T Cell Priming and Allograft Rejection
In the lymph nodes, activated dendritic cells stimulate naïve T cells that recognize antigens from the allograft. The primed T cells proliferate and enter the circulation, and react strongly when they encounter the allograft. T cells express two genes used in AlloMap® testing that are increased in rejection: ITGA4, associated with T-cell infiltration at the site of inflammation, and PDCD1, which limits potential autoreactivity.
Heart Tissue Infiltration and Inflammation
When transplant recipient T cells detect donor antigens, they activate and infiltrate the heart tissue, creating localized inflammation. Inflammation induces platelet activation, a process seen in patients with rejection. The AlloMap test measures the expression of two genes associated with rejection and expressed by platelets: PF4 and G6b. The inflammation process also produces inflammatory mediators which activate dendritic cells, causing them to gather antigens and migrate to the lymph nodes.

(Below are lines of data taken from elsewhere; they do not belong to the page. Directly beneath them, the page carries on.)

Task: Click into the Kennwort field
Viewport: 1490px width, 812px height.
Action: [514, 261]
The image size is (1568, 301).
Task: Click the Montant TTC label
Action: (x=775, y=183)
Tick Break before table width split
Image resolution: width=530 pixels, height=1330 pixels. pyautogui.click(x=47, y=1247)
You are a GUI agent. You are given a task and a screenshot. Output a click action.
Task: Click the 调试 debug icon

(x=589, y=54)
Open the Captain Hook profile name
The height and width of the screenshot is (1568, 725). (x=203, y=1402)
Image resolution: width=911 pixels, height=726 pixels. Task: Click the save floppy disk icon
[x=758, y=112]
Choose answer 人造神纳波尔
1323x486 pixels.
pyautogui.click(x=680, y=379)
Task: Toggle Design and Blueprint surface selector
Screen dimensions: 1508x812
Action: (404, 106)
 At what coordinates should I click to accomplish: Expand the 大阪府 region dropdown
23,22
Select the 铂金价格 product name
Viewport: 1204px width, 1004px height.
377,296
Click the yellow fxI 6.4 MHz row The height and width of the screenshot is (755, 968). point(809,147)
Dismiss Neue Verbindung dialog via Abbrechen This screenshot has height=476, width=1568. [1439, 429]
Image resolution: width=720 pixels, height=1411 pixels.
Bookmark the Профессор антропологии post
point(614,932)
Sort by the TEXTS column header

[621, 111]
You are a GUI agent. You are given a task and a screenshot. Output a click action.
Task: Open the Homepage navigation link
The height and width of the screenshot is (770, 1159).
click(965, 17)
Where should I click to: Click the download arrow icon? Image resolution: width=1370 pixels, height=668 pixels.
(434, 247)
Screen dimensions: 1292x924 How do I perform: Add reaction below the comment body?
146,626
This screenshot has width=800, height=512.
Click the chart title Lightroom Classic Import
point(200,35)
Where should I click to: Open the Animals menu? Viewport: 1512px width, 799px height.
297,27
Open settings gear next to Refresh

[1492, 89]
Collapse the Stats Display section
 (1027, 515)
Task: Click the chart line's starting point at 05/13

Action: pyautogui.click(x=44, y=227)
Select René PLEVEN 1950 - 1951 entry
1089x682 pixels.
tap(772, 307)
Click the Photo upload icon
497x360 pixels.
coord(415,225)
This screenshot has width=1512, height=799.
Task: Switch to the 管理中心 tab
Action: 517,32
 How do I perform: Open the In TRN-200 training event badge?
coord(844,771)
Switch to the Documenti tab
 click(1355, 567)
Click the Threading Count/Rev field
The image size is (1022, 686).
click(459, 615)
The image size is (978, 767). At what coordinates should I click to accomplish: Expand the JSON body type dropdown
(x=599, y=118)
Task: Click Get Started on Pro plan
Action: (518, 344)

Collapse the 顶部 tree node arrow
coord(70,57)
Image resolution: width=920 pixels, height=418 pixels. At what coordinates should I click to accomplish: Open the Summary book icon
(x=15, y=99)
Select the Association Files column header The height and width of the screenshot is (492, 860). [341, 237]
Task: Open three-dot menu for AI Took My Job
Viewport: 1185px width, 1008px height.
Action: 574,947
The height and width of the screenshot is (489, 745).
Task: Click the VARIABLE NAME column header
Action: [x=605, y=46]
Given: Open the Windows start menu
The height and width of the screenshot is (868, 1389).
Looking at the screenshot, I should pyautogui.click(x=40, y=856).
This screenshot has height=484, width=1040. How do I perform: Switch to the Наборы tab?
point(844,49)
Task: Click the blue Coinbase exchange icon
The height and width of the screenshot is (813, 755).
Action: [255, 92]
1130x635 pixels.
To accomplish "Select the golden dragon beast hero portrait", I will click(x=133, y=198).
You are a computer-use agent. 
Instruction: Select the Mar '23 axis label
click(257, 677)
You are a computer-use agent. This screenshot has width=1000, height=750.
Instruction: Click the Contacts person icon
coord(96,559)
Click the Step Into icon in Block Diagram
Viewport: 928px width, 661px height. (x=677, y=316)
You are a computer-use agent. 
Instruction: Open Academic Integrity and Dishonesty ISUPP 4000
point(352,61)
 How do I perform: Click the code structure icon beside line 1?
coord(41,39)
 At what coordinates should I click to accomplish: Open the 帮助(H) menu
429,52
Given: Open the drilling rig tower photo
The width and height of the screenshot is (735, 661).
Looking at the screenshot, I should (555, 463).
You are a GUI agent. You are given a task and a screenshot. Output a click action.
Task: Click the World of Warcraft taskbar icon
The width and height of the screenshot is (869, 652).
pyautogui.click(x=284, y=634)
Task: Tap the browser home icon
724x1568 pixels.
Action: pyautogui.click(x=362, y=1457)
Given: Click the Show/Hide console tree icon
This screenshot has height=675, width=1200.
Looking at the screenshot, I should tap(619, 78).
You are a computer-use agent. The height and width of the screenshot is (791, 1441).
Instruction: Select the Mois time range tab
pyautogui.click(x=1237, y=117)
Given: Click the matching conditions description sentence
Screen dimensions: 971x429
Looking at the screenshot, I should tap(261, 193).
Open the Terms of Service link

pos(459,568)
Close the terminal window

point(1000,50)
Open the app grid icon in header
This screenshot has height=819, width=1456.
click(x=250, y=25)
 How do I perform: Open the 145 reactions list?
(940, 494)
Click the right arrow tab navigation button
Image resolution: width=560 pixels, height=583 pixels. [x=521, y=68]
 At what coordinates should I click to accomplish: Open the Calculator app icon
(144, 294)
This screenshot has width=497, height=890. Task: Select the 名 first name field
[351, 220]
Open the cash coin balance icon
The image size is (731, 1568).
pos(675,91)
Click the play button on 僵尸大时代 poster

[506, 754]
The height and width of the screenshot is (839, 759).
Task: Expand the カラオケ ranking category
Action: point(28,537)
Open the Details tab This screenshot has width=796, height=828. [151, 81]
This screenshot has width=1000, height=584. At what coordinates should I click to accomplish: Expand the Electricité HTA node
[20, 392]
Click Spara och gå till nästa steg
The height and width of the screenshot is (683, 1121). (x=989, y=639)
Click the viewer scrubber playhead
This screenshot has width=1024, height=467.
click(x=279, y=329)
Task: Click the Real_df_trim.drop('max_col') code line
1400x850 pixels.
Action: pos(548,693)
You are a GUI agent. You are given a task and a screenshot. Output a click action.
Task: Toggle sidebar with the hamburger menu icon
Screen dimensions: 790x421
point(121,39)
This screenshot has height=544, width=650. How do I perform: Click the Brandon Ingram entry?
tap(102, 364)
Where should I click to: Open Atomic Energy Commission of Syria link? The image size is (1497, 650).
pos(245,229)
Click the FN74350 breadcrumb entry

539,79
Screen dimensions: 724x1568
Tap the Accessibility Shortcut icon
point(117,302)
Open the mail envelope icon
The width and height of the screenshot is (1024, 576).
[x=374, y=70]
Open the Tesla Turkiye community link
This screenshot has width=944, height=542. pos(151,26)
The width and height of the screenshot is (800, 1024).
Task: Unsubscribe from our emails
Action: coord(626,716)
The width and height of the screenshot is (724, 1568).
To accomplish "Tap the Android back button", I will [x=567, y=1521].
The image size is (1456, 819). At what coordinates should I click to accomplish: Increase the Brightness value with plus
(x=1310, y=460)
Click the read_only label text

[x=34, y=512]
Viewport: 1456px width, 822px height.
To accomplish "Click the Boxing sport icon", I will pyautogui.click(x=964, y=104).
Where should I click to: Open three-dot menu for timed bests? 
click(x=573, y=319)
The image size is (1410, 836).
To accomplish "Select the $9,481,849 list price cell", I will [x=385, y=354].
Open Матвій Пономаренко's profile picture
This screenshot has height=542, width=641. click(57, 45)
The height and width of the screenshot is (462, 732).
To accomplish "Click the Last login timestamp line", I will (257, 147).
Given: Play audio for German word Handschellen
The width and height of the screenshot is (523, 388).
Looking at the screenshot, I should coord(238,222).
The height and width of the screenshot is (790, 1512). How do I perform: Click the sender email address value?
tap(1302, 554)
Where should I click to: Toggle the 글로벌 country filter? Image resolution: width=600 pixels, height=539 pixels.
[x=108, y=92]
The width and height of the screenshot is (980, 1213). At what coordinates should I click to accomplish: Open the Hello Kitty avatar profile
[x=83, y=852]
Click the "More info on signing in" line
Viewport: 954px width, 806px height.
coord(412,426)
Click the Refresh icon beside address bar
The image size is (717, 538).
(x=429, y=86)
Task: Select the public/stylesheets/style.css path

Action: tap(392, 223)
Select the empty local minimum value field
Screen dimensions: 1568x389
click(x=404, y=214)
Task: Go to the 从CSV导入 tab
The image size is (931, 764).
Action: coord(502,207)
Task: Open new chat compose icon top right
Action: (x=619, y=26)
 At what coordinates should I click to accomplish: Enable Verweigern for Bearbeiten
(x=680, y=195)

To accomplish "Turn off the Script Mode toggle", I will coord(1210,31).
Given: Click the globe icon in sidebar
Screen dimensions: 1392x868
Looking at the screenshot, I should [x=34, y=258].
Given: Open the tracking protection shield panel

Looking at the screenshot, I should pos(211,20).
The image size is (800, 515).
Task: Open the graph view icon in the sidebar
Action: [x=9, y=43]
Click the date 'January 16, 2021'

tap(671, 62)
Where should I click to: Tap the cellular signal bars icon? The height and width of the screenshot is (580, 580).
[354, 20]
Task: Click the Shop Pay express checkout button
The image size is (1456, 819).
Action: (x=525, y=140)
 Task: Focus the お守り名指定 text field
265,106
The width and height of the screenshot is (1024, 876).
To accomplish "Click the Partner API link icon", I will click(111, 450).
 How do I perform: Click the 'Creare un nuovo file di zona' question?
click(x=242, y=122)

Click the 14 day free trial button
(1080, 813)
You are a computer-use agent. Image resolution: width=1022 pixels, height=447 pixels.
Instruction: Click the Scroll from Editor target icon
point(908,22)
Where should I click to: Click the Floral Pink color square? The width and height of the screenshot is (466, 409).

Proliferation and Mobilization of Hematopoeitic Precursors
Inflammatory mediators from the rejecting heart, such as IL-6, can induce proliferation and mobilization of hematopoeitic precursors. Three genes used in the AlloMap test are expressed by immature blood cells–MIR, WDR40A (erythrocytes), and SEMA7A (granulocytes)–and are elevated in rejection.
Impact of Steroids
Three genes used in the AlloMap test–IL1R2, ITGAM, and FLT3–are expressed in monocytes, and the level of expression correlates with increasing steroid doses.